### [Excerpted text]
——
The Invasion of Buwāṭ[3] took place in the year 2 A.H of the Islamic calendar, in the month of Rabī‘u’l Awwal.

This was the 5th Caravan Expedition Muḥammad ordered and the 2nd ‘Ghazwah’ (in which Muḥammad himself was the commander).[2]

This was the first expedition where a few of the Anṣār took part.

Location[edit]

Buwāṭ (بواط) is located near Mount Juhaynah in the neighborhood of Raḍwā. It was situated on the caravan route of the Quraysh merchants to Syria.

Background[edit]

The leaders of Quraysh were seriously worried when they found out that Muḥammad was gaining control over their trade route to Syria by making treaties with the neighboring tribes of Madīnah. So they organized two military attacks defended by ‘Ubaydah ibn al-Ḥārith in Sariyyah Rābigh and Ḥamzah ibn ‘Abdu’l-Muṭṭalib in Sariyyah al-Baḥr respectively. After two offensive attacks on the outskirts of Madīnah, the Prophet decided to make another expedition to ensure the power of authority over the areas. It was also important to strengthen the relationship with the neighboring tribes, to boost their morale and to renew their treaty of neutrality. Therefore, it was basically diplomatic and missionary in nature.

Expedition[edit]

After the safe return of the Muslim force to Madīnah led by Ḥamzah ibn ‘Abdu’l-Muṭṭalib, Muḥammad personally led 200 mounted men including both al-Muhājirūn and al-Anṣār to Buwāṭ. This expedition took place a month after the expedition at al-Abwā’. The Prophet received intelligence that a herd of 2500 camels was proceeding, accompanied by 100 riders headed by Umayyah ibn Khalaf, a Quraysh leader. So Muhammad’s purpose was to intercept this caravan.[4][5] According to western scholars, the purpose of the raid was to plunder this rich Quraysh caravan[citation needed]

Sa‘d ibn Abī Waqqāṣ held the white banner on behalf of the Muslim force. According to Ibn Hishām, the custody of al-Madīnah was given to as-Sā’ib ibn ‘Uthmān ibn Maẓ‘ūn while the Prophet was away. However, Al-Wāqidi stated, "Before leaving Madīnah, the Prophet mandated Sa'd ibn Mu‘ādh in charge of the city until his return.[6][7]

Result[edit]

No battle took place and the raid resulted in no booty because there was no encounter with the Quraysh caravan since it had already left. The Prophet made a thorough inspection of the site and its surroundings. He also visited the grave of his mother Āminah bint Wahab. Then he returned to Madīnah, and remained there for the rest of Rabī‘u’l Ākhir and part of Jumāda’l Ūlā until he marched out for Dhi’l ‘Ushayrah/’Ashīrah.
——
### [Goal]
Translate this sentence from the article on the Invasion of Buwāṭ into Spanish: "The Prophet made a thorough inspection of the site and its surroundings."

### [Data lines]
——
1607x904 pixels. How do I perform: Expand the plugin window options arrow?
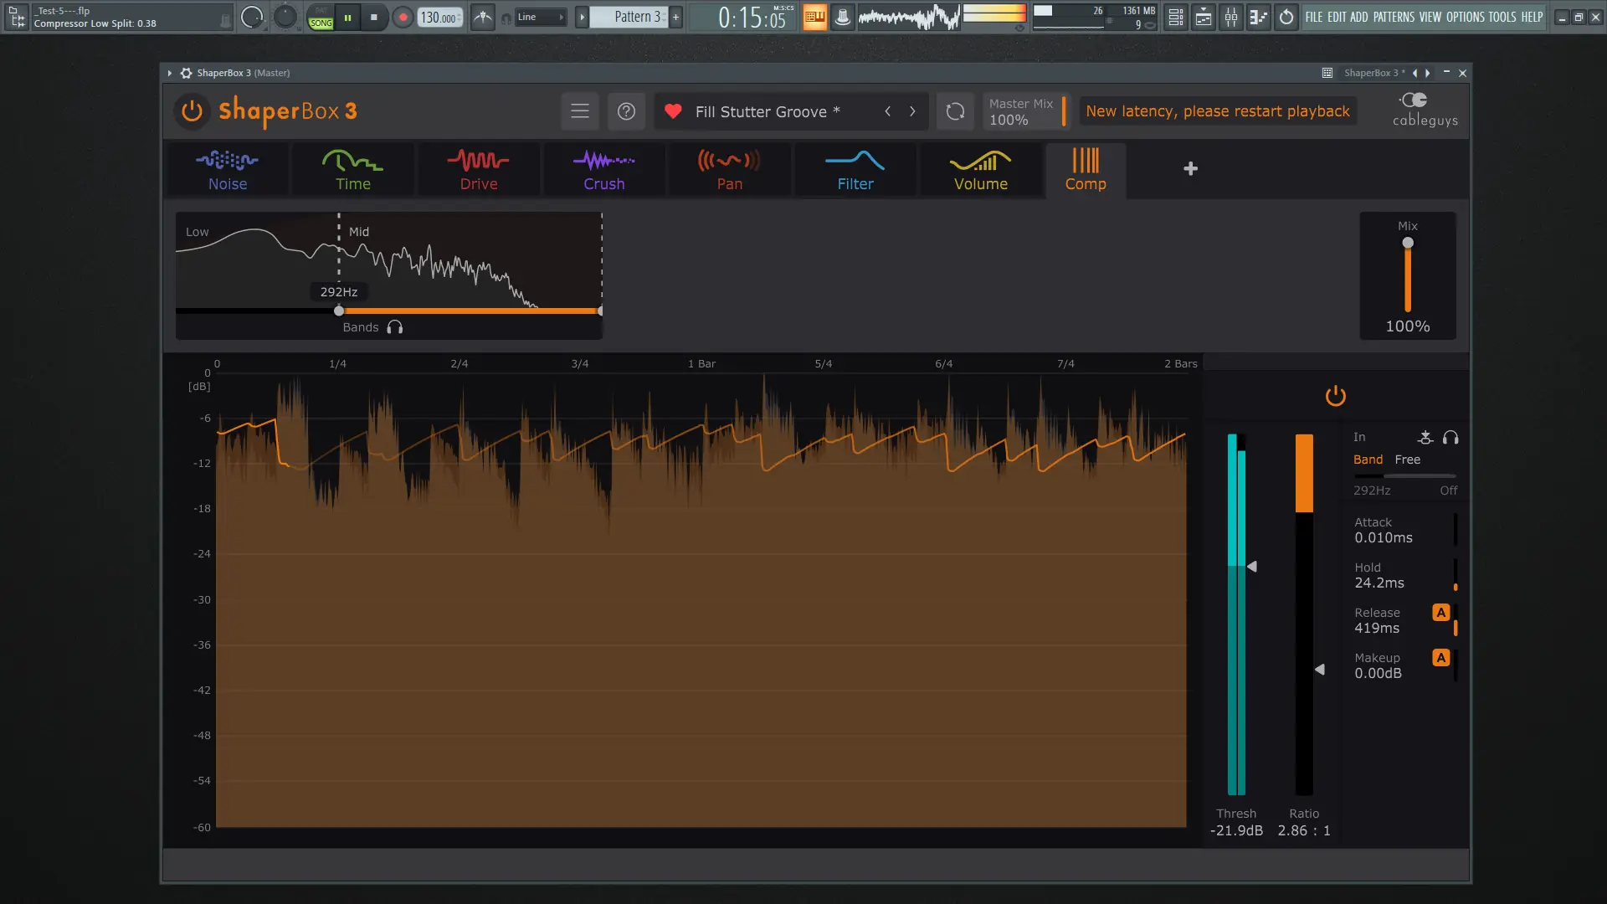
——
### [Task output]
El Profeta realizó una inspección minuciosa del lugar y sus alrededores.